The state government on Friday issued a notification allowing all bike-taxi drivers road permits to operate across five districts instead of the existing three.
The permit will be for “contract carriage”, the notification issued by transport secretary Saumitra Mohan says. It comes into “immediate effect”.
Officials said the move was aimed at enticing more owners of bike-taxis to opt for commercial registration of their vehicles and become eligible for the permit.
There are some 20,000 bike-taxis and the majority of them are in Kolkata. The two-wheelers being used as bike-taxis are mostly registered as private vehicles, transport department officials said.
Cities like Delhi, Mumbai and Bangalore have banned bike-taxis registered as private vehicles.
For some time now, the West Bengal government has been trying to bring the drivers of bike-taxis under a legal framework.
The transport department has been urging the owners of the two-wheelers to get their vehicles re-registered as “commercial vehicles” but the response has been tepid.
A negligible percentage of owners have opted to get their vehicles registered as commercial vehicles, officials said.
Friday’s notification is aimed at wooing the reluctant owners to make the switch and get a contract carriage permit covering five districts.
“Without a valid permit, these vehicle owners will be considered illegal operators and will be fined by police.

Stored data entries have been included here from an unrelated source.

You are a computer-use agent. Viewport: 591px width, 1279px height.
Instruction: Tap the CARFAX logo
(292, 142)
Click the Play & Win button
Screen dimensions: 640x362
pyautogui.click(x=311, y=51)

The government wants to recognise this workforce and is relaxing the limits of permit to allow unhindered movement,” said a transport department official.
The number of two-wheeler owners doubling as biketaxi drivers has increased rapidly across the city. Many commuters said they preferred online bike-taxis to app cabs because a ride on a two-wheeler was faster and cheaper (especially during rush hours).
“I switched to bike-taxis since the Santragachhi flyover was temporarily closed for repairs. It’s faster and it pinches less,” said Gaurabmoy Chaki, an executive with a logistics company in Howrah.
At a recent meeting with representatives of app-cab operators and online aggregators, the state government said they would organise camps in districts to facilitate the switch from private to commercial registration of two-wheelers.
“With this new directive, we hope private owners will want to switch readily,” the officer said.